8-year-old Cooper Roberts paralyzed in Highland Park Fourth of July parade mass shooting returns home

Three months after being shot during the Highland Park parade massacre8-year-old Cooper Roberts is back home.

On the Fourth of July, Cooper was with family when a gunman opened fire on a crowd celebrating in Highland Park, Illinois, and struck him in the abdomen. Seven people died in the shooting and 48 others were injured.

As a result of his gunshot wound, Cooper sustained broken vertebrae, a severe spinal cord injury, and became paralyzed.

Cooper on his first day back home with his family. (Jason and Keely Roberts)
Cooper on his first day back home with his family. (Jason and Keely Roberts)

After a life-saving surgery and in-patient stays that separated him from his father, mother, twin brother, and four sisters, he has returned home, his family said on Sept. 22.

“We are at a total loss of words to express how filled with gratitude, love and wholeness we now feel given that we are able to finally have Cooper back at home,” Cooper’s parents, Jason, and Keely Roberts, said in a statement. “He is able to live once again with his twin brother, Luke, and resume being one another’s very best playmates. “

Jason and Keely Roberts went on to describe the “heartbreakingly cruel and unfair road ahead” for their son.

“The transition to having Cooper’s extensive medical needs being addressed at home vs. at the hospital or rehabilitation clinic is a gigantic learning curve for all of us,” they explained. “And, now that he is home, Cooper has to deal on a daily basis with the sadness and grief of recognizing all the things he’s lost — all that he used to be able to do at his house, in his community, that he cannot do anymore.”

Now paralyzed from the waist down, Cooper’s parents say that the playgrounds, sports, and a bike he used to once enjoy are no longer accessible to him in the same way.

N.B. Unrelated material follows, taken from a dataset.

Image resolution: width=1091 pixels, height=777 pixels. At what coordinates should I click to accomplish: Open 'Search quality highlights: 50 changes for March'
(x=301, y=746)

“Even much of his own home which he cannot access,” explained their statement. “For all the love that he has come back to, there are so many painful reminders of what he has lost. There is no word that we know of that adequately describes the level of pain you feel or that Cooper feels when he sees his bike he can no longer ride or his old soccer jersey...heartbreaking, agonizing, despair — there is just not a painful enough description.”

Now, the Roberts say that Cooper will endure the journey of coming to terms with a new normal in the road ahead.

A little boy in a wheelchair swings a yellow racket on a tennis court as the sun sets. (Courtesy of Jason and Keely Roberts)
A little boy in a wheelchair swings a yellow racket on a tennis court as the sun sets. (Courtesy of Jason and Keely Roberts)

“It is filled with a lot of new challenges and continued grief for what we have lost,” said their statement. “There is a lot of trying to figure out how to pick up the broken pieces of a life we knew and put it back together, but without the instructions. Even our home, which we all have loved, simply cannot work for us anymore with Cooper and a wheelchair and many other needs.”

Still, despite the new terrain, the Roberts underlined that their son’s drive and spirit continue to accelerate him forward.

“Since the very start, Cooper has inspired us. He is brave and kind. He is tough as nails yet incredibly tender-hearted. He cares more about others well-being than his own. He loves the world…and it is because of the love and prayers you have all sent and continue to send to him that we believe he continues on a path of healing. Please continue to pray for our sweet little boy…we know he will show the entire world that love really does win in the end.”